An onsite Bedestrian deployment team asks nurses questions about the drug delivery, the type of preferred terminology to use, and then trains the robots. This upfront empathy toward nurses and patients is establishing trust and laying the foundation for faster and better results.
The Bedestrian B1 robot is small in stature, about the size of a wheelchair, giving it the flexibility to navigate narrow corridors inside buildings or around patients on sidewalks outside. The robot’s compact size allows for a multitude of future goods delivery applications in urban settings that require visual and auditory interaction with humans. The B1’s unique enabling technology platform is called Infobotics, a “voice first” interface with spatially-aware assisting voice intelligence.
Supply Partners are Key to Enabling Future Robot Delivery
The underlying technologies that compose compact two-to-three-to-four wheel last mile delivery robots such as Bedestrian, Refraction or Marble, are as complicated as automotive autonomous electric vehicles. Yes, low speeds provide some respite, but the void is filled with navigational interactions with unpredictable humans; a difficult technical challenge.
Gaining technical support for critical systems – e.g., microphones – along with timely affordable custom-manufactured components – e.g., plastic injection molded enclosures – via suppliers will remain critical determinants of success or failure for delivery robots. The production bill of material unit costs still need to decrease in order for hospital systems to generate compelling returns on investments utilizing delivery robots to alleviate the nursing shortage.

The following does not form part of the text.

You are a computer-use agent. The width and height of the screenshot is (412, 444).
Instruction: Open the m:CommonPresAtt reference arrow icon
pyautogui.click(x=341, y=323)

“Our early commitments to develop and nurture supplier relationships have proven tremendously valuable for us,” stresses Mere.
Early partners such as Tier I global mobility supplier Kariya, Japan based Denso Corporation, and State of Michigan economic development organizations and initiatives Michigan Economic Development Corporation and Planet M have helped to add credibility, funding and support for Bedestrian that’s often critical to facilitate industry-first, real-world pilots.
The application of delivery robots inside hospitals to alleviate the nursing shortage is an admirable endeavor that affects patient health and nurse job satisfaction. The evolving last-mile autonomous robot delivery market presents an ideal use case for addressing real-world health care problems. The technology appears well suited to address health care’s unique challenges. Further, the broader market opportunity is massive and currently wide-open, presenting exciting opportunities for mobility’s early movers to quickly expand into tangential markets.